Secondo L’Autorità Garante della Concorrenza e del Mercato, HP ha introdotto nelle stampanti inkjet e laser significative limitazioni all’utilizzo di cartucce di inchiostro/toner non originali. E queste limitazioni non vengono adeguatamente evidenziate sulle confezioni di vendita. Entro 60 giorni dalla notifica del provvedimento HP dovrà trasmettere una relazione sulle iniziative assunte per ottemperare alla diffida, ed entro 120 giorni dovrà modificare le confezioni di vendita delle stampanti.

Mercato
AGCM, Autorità Garante della Concorrenza e del Mercato, ha concluso un articolato procedimento istruttorio nei confronti di HP Inc e HP Italy S.r.l. al termine del quale ha accertato che, da alcuni anni, HP ha introdotto in molte stampanti inkjet e laser vendute ai consumatori significative limitazioni all’utilizzo di cartucce di inchiostro/toner non originali.
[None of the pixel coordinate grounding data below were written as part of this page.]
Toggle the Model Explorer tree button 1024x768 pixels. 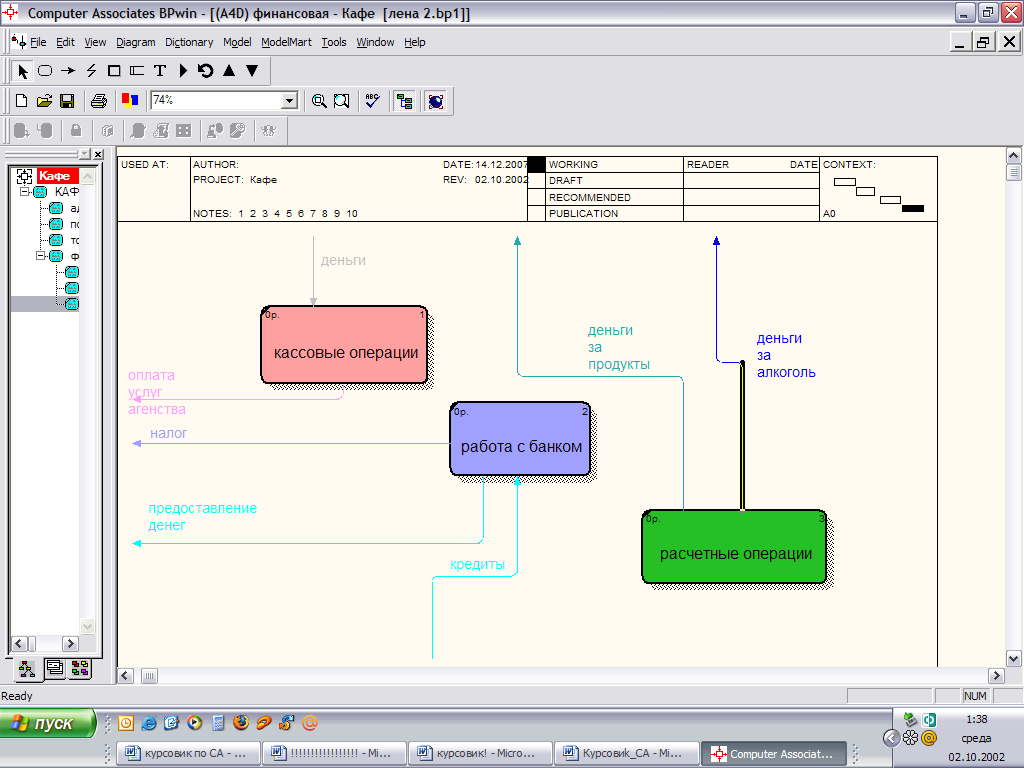click(404, 101)
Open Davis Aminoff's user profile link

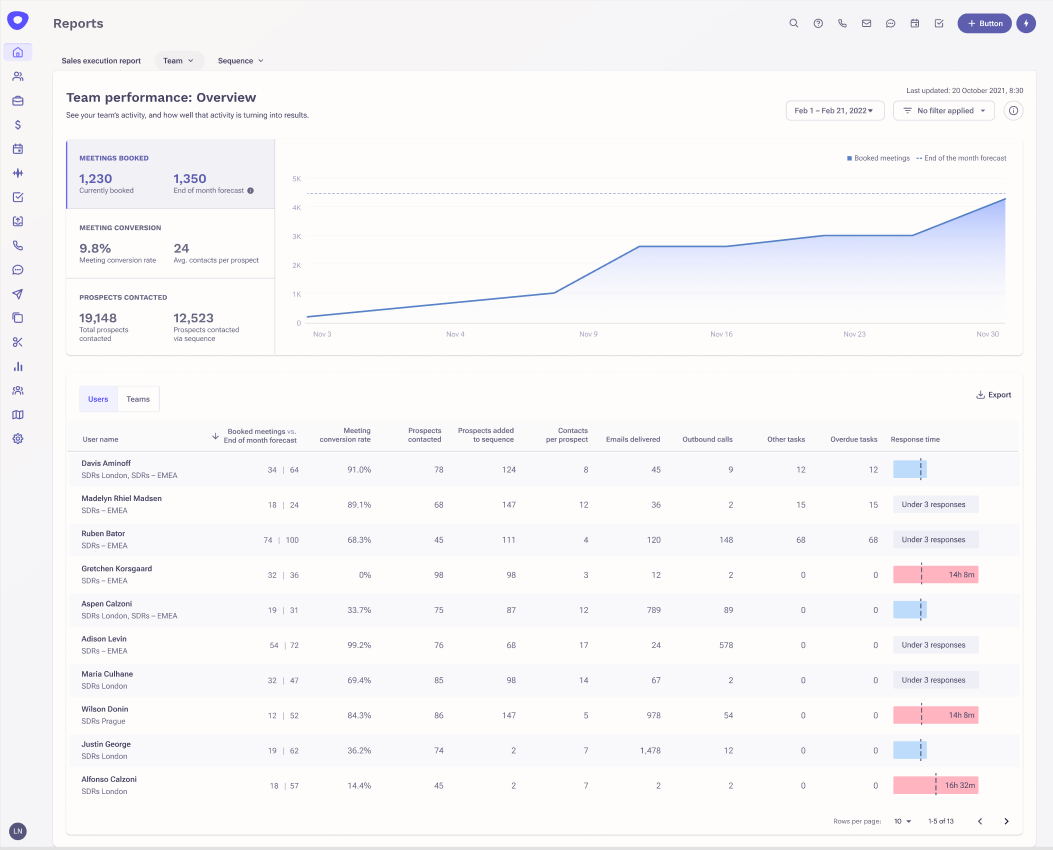pos(107,462)
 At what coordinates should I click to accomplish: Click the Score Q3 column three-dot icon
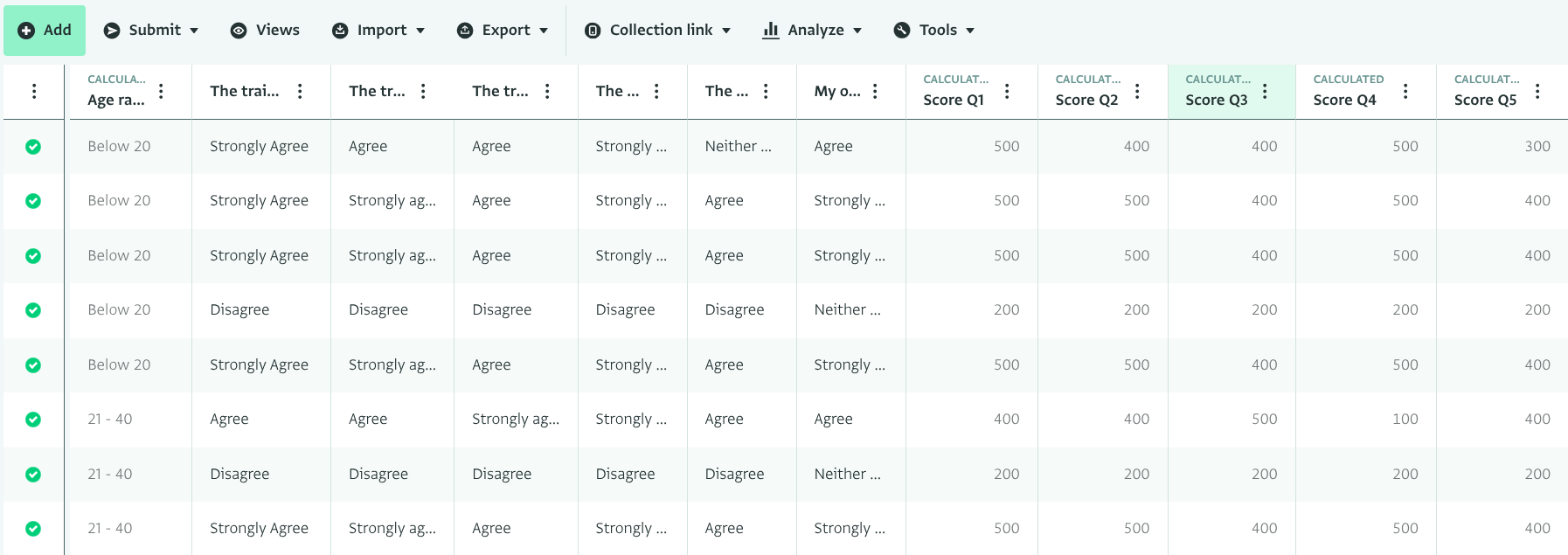coord(1265,91)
Le due società - sottolinea AGCM - forniscono apposite istruzioni di autenticazione contenute nel firmware - soprattutto tramite un sistema denominato DS, Dynamic Security - in base alle quali la stampante riconosce le cartucce originali HP e le accetta e invece rifiuta di stampare quando riconosce cartucce non originali o prodotte prima di una certa data.
In particolare, secondo l'Autorità Garante della Concorrenza e del Mercato, HP ha omesso di informare adeguatamente i consumatori - al momento dell’acquisto - sulla presenza di questa rilevante e significativa limitazione, inducendoli a ritenere di dover sostituire le cartucce di inchiostro/toner non originali per carenze o difetti di queste ultime e dunque ad utilizzare soltanto le cartucce originali HP.
Tali limitazioni sono state rinnovate e modificate attraverso successivi aggiornamenti del firmware delle stampanti, proposti da HP ai consumatori, ancora una volta senza informarli in modo corretto sulle conseguenze di questi aggiornamenti, né al momento della loro diffusione, né sul proprio sito internet, né al momento della richiesta di informazioni ai centri di assistenza.
L’Autorità ha inoltre accertato che attraverso il firmware presente su molte stampanti HP registra - sempre senza informare i consumatori - i dati di consumo relativi alle cartucce utilizzate, originali o non: dati utilizzati sia per creare un database utile per formulare le proprie strategie commerciali, sia per negare l’assistenza per le stampanti che abbiano utilizzato cartucce non originali, ostacolando così la prestazione della garanzia legale di conformità.
Entro 60 giorni dalla notifica del provvedimento, HP dovrà trasmettere una relazione sulle iniziative assunte per ottemperare alla diffida, ed entro 120 giorni dovrà modificare le confezioni di vendita delle stampanti in modo da indicare con evidenza le limitazioni all’uso di cartucce di inchiostro/toner non originali secondo il firmware installato.